Ce livre parfaitement clair, objectif, équilibré et ferme mérite largement d’être lu et répandu dans les églises confrontées à ce fléau moderne. Adressezvous directement à son éditeur à Abidjan qui vous communiquera les conditions d’achat pour votre pays.
Henri Lüscher
- Edité par Lüscher Henri
Le message de l’épître de Jude
Auteur: John Benton
Editeur: Europresse, B.P. 505, F – 71322 Chalon-sur-Saône, Cedex, France; 174 pages
En dépit de sa petitesse, le livre de Jude contient des enseignements, des avertissements et des exhortations de grande valeur, sans mentionner la belle doxologie qui termine ce livre de 25 versets. Le pasteur Benton a bien saisi le souci majeur de Jude et dans les neuf chapitres de son livre, il fait vivre les réponses que Jude donne à cette question : «Comment garder la foi ?»
Pour nous encourager à la persévérance, Jude souligne en premier lieu notre privilège d’être enfants de Dieu. Tout au long de son commentaire, Benton ne perd pas de vue cette réalité glorieuse; il résume son livre en une phrase : «La meilleure façon de recommander le véritable Evangile est de mener une vie de piété dans une heureuse communion avec Jésus» (p. 171). L’auteur explique l’épître verset par verset, en mettant en valeur les nombreux arguments employés par Jude pour fortifier les chrétiens. Le «plus» de ce livre, c’est qu’il n’est pas un commentaire académique: chaque chapitre est un message pastoral donné avec illustrations et applications.
Un chapitre sur les faux prophètes laisse entrevoir la grande connaissance de l’auteur des influences qui menacent l’Eglise au début du troisième millénaire. Il souligne avec force, tout comme Jude, que le dénouement du combat n’est pas incertain car Dieu en est le Juge qui nous convoquera tous devant Son tribunal. Cette victoire certaine de l’Eglise est soulignée par la prophétie d’Hénoch, citée par Jude. Cette citation d’un livre apocryphe a sans doute gêné plus d’un chrétien, mais les remarques de Benton éclairent et convainquent.
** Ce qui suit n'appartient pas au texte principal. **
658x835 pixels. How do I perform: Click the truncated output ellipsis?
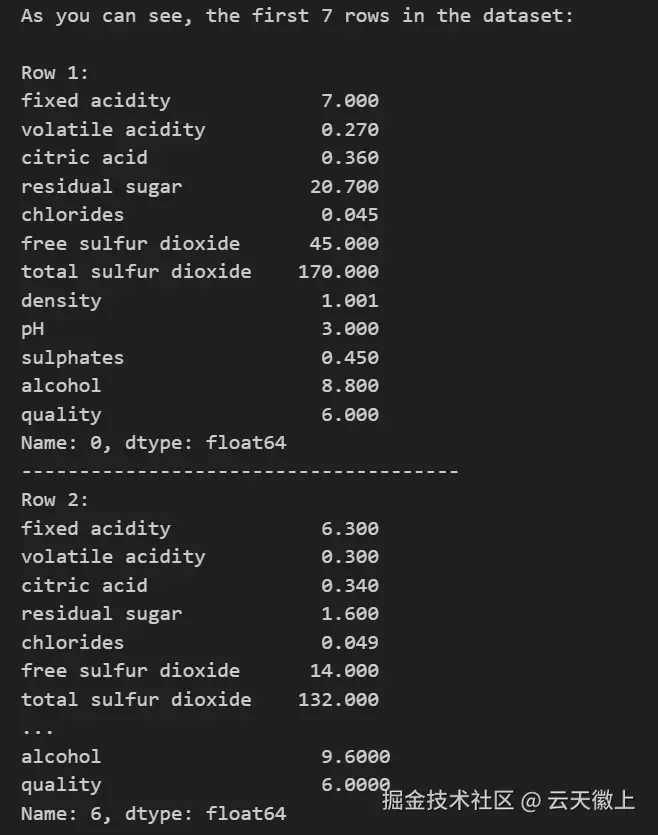(x=38, y=728)
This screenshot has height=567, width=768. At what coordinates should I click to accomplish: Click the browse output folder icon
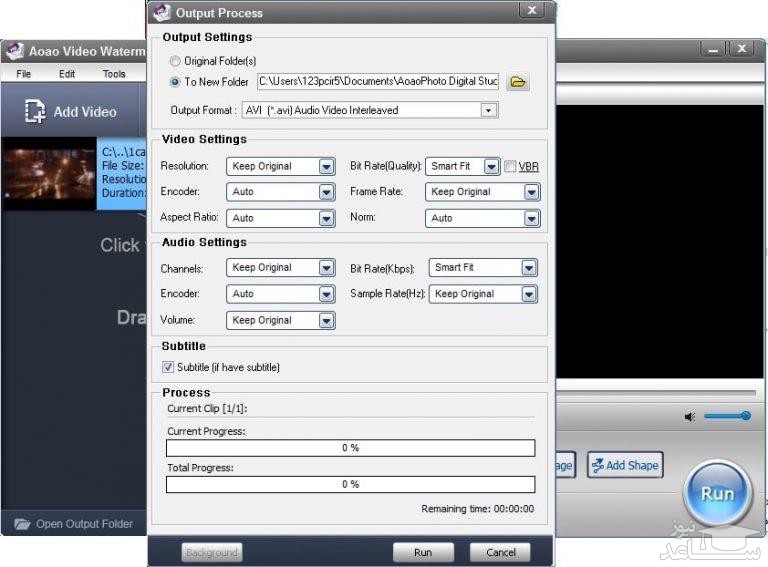click(518, 82)
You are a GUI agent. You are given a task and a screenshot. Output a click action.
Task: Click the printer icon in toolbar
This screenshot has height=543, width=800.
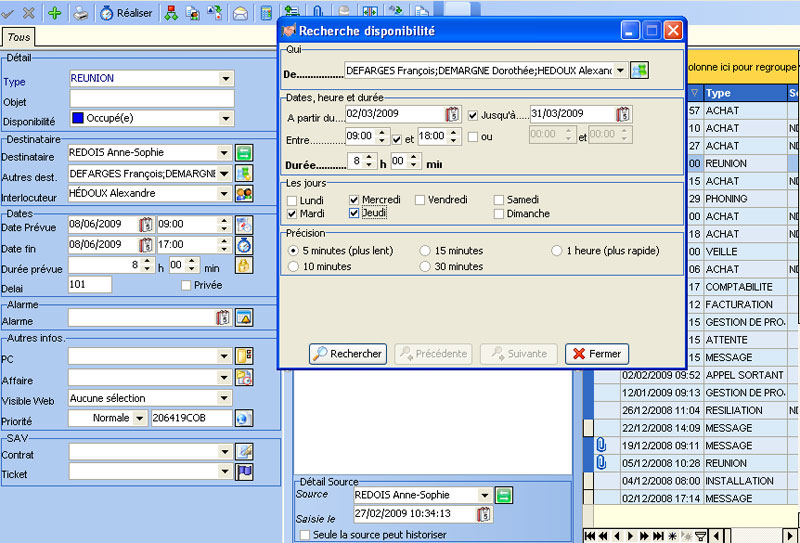[81, 13]
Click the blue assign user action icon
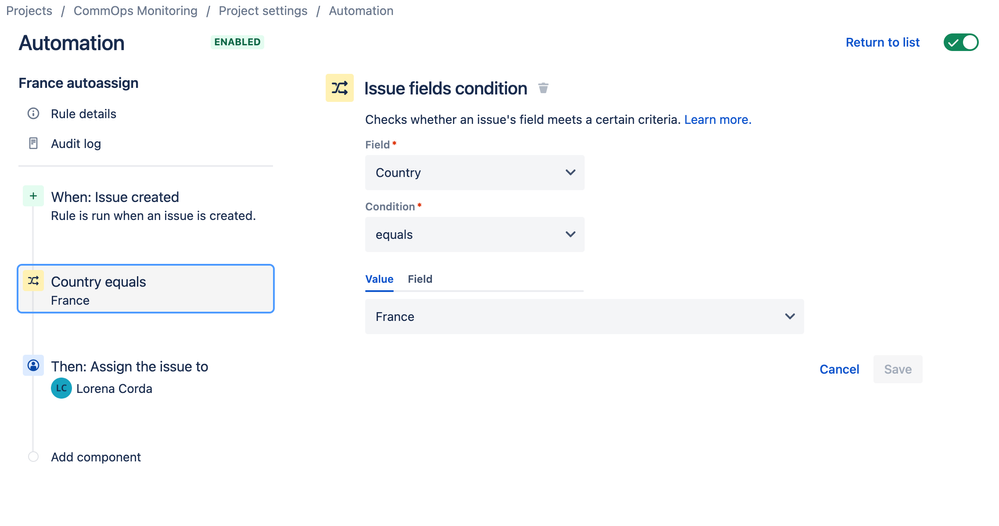This screenshot has width=999, height=526. tap(33, 366)
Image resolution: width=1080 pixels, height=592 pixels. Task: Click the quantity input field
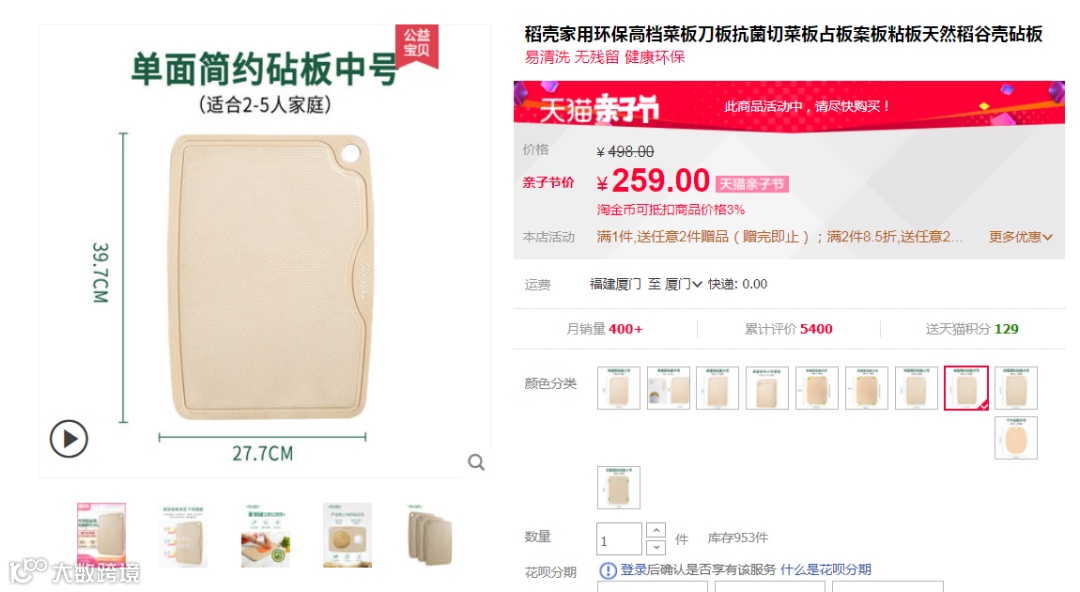click(x=619, y=539)
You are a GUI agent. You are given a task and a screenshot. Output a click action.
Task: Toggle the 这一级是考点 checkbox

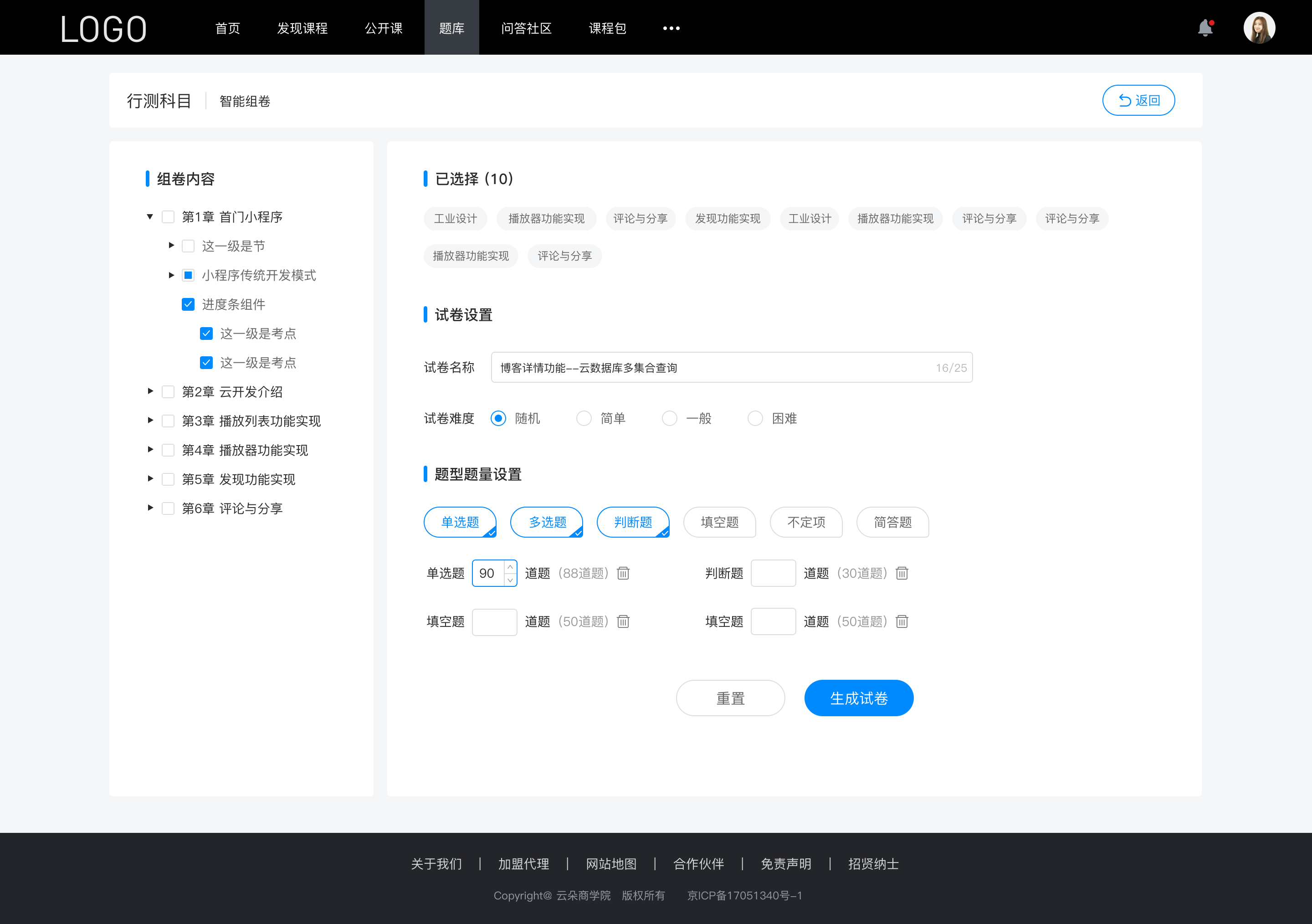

Dans les chapitres sur la responsabilité personnelle de chaque chrétien, vis-àvis de lui-même et de l’autre, des âmes de berger sont mises en évidence, d’abord celle de Jude, puis celle de Benton, à travers les conseils pratiques donnés. La belle doxologie de Jude devient l’occasion pour l’auteur de rappeler, au travers d’expériences vécues, que Dieu peut tout. Puis, le dernier chapitre est consacré à la pertinence de Jude pour notre temps.
Si les commentaires sur le livre de Jude sont rares, il est vrai qu’un livre de cette qualité l’est également. Saisissez donc l’occasion ! Le sujet ne devrait laisser aucun chrétien indifférent, car comme dit l’auteur : « Le plus court chemin pour ruiner l’Eglise est simplement de croire que la fausse doctrine importe peu » (p. 98).